In the case of this conversation in question, Saudia and Iran are not quite “domestic” but from the perspective of US interests in the region, that conversation must be regarded as “talk among ourselves.”
The Values related reflections for this entry deal with the question if alliances among challenging dialogue partners should be seen as good or bad, AND how assumptions on this matter impact news media’s influence for positive progress in international relations.
AFP reports out of Riyadh
Iranian President Mahmoud Ahmadinejad and Saudi King Abdullah discussed regional affairs by telephone on Tuesday amid tensions over Iraqi and Lebanese politics and a Gulf arms buildup, the official SPA news agency said.
The leaders of the two rival powers “discussed bilateral relations and reviewed the overall situation in the region” in the rare call.
People familiar with the tectonics in the region know that entirely apart from issues related to the United States and Israel, there exists a substantial power struggle between Iran and Saudi Arabia, not merely in the bilateral relations of these two countries, but as with all international relations in how these nations influence politics in subordinate spheres throughout the region. In this case, Iraqi politics, as well as influences in Lebanon and Gaza are dry tinder.
The conversation took place as the two sides appeared to be at odds over the formation of Iraq‘s government, stalemated seven months after parliamentary elections.
Saudis fear an Iranian-backed government of incumbent Prime Minister Nuri al-Maliki and have been supporters of former prime minister Iyad Allawi, whose political block outpaced Maliki’s in the March 7 election, but without enough seats to claim the premiership outright.
On Sunday, Allawi held talks with Abdullah on a visit to Riyadh. Details of their discussion were not revealed.

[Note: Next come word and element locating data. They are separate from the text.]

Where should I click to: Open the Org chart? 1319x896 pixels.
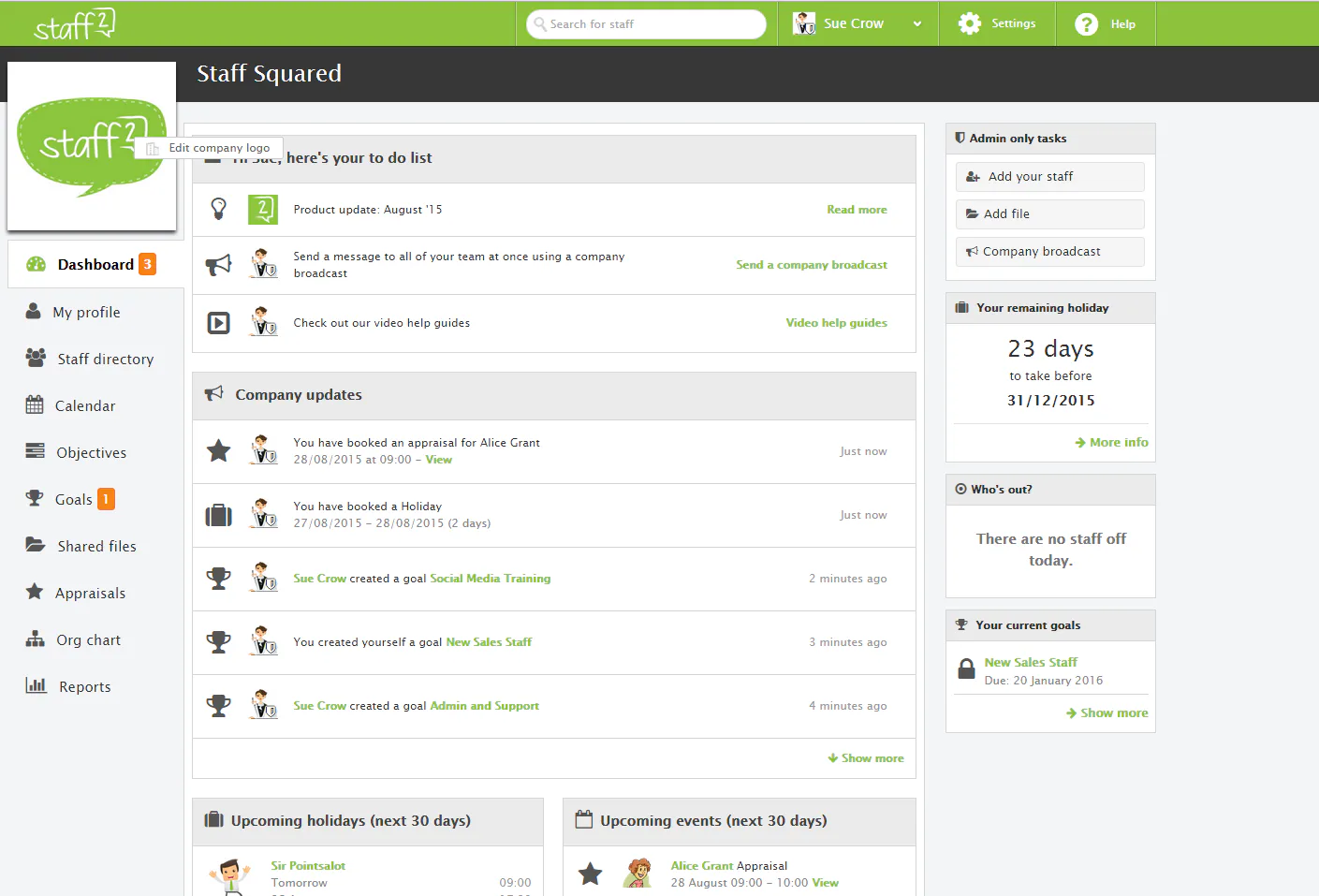pos(88,639)
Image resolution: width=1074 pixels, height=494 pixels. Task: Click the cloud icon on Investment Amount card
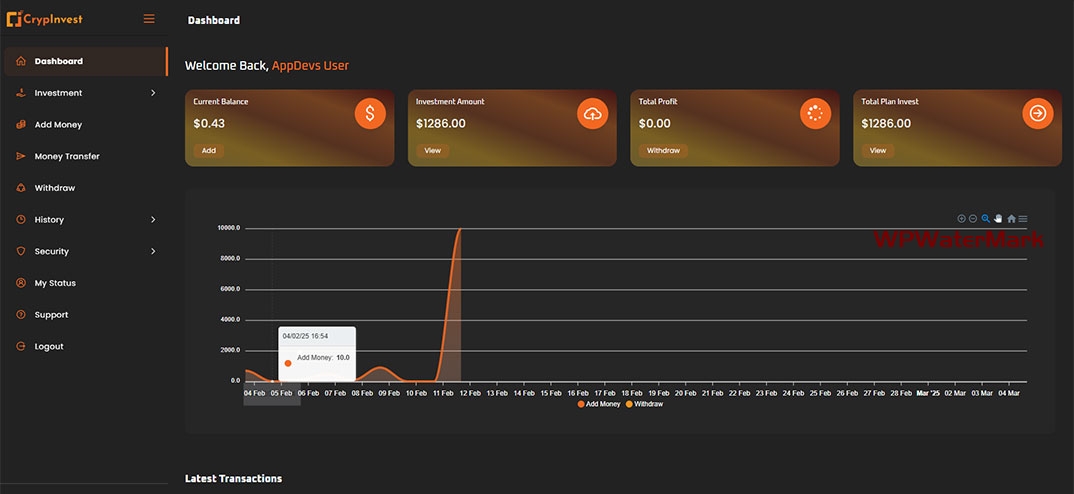(593, 114)
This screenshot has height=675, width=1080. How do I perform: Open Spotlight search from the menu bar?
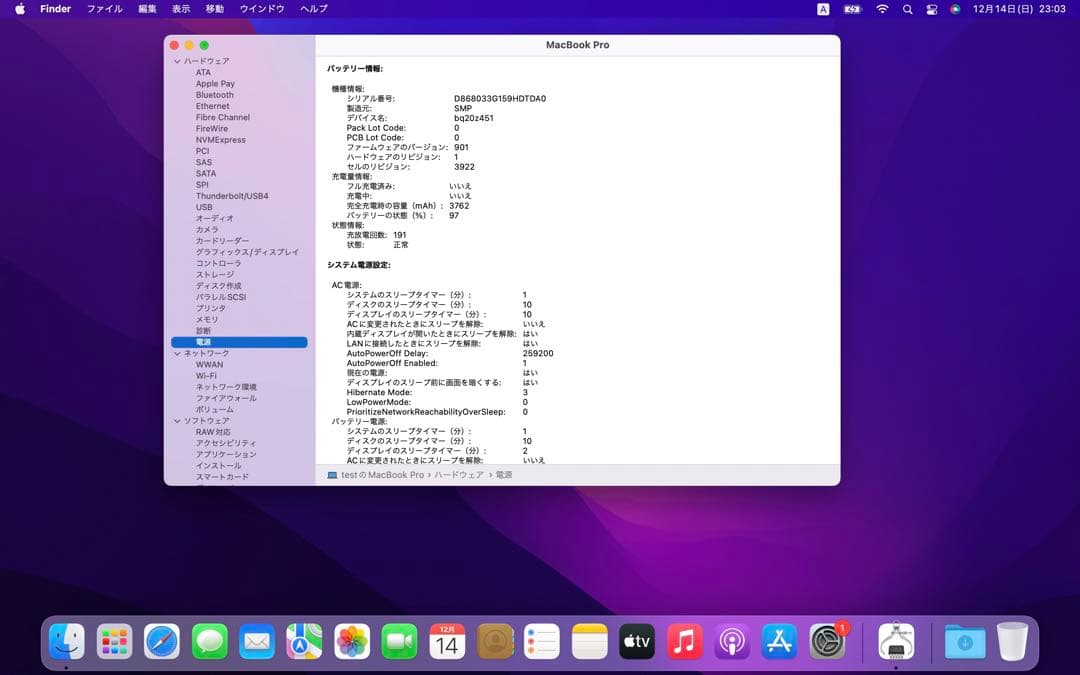[906, 9]
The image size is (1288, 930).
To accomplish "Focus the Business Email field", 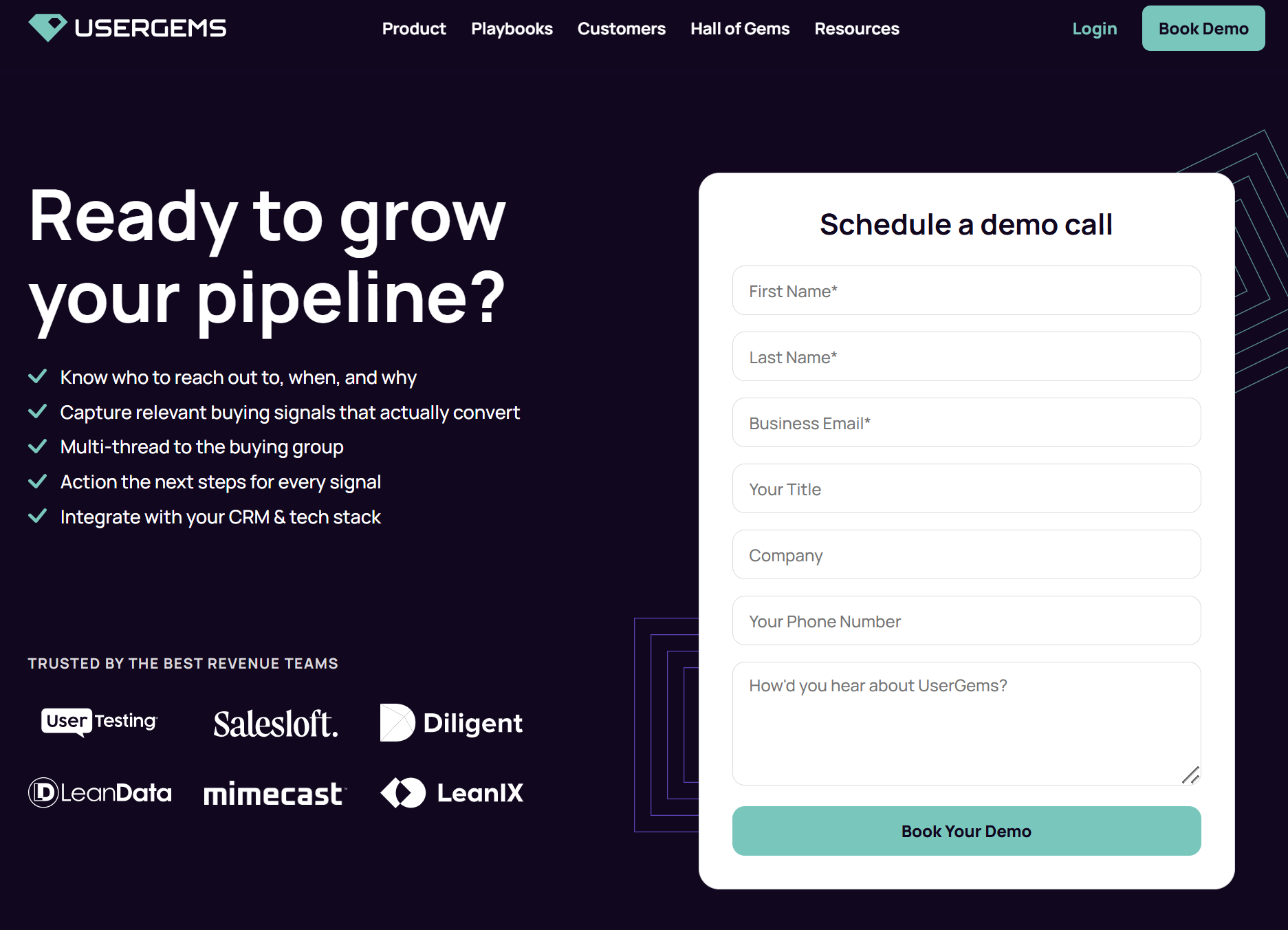I will [967, 422].
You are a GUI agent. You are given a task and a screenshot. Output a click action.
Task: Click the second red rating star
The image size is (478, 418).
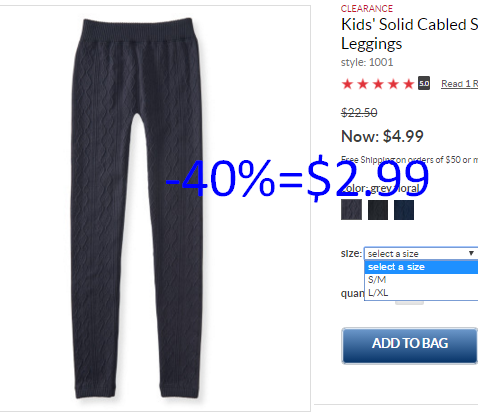tap(363, 84)
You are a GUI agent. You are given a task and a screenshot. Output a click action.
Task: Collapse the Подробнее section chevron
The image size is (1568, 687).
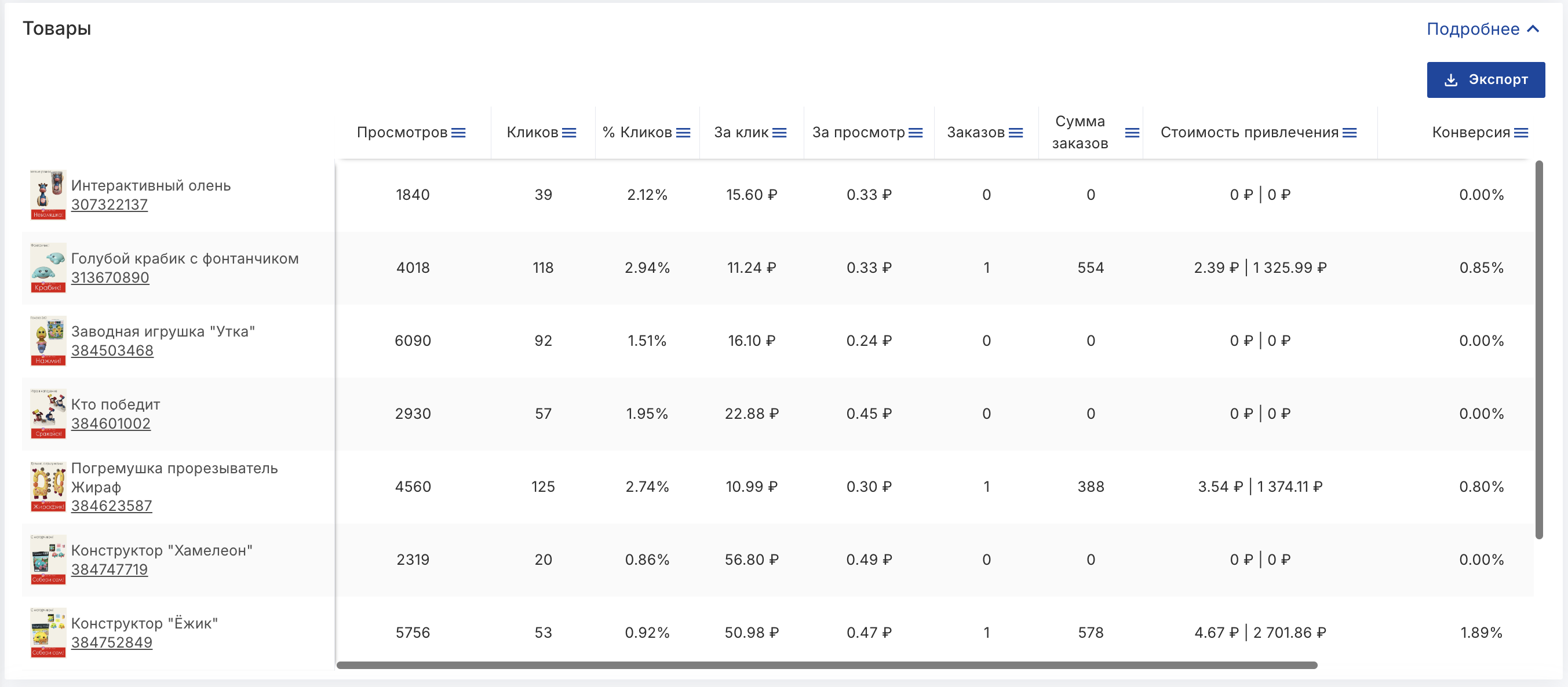pos(1533,28)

Here is the question: From the perspective of US and Israeli interests in the region, should the potential “coming closer” of Saudi Arabia and Iran through such “talks” and perhaps a wider pursuit of positive relations, be considered as a positive development, or a greater threat in the potential for global tension.
Ideologies that uphold positive assessment of harmony and unity should imagine that even an “enemy” dialogue partner who grows less fractured and more stable enhances the chance for the spread of harmony even in an expanded sphere. This view is the opposite of “divide and conquer,” in that it assumes that if your dialogue partner is a fractured wreck, constructive talks and positive progress with such an entity is impossible.
Is unity (or the potential of unity) even among those with whom hostilities obtain a good thing?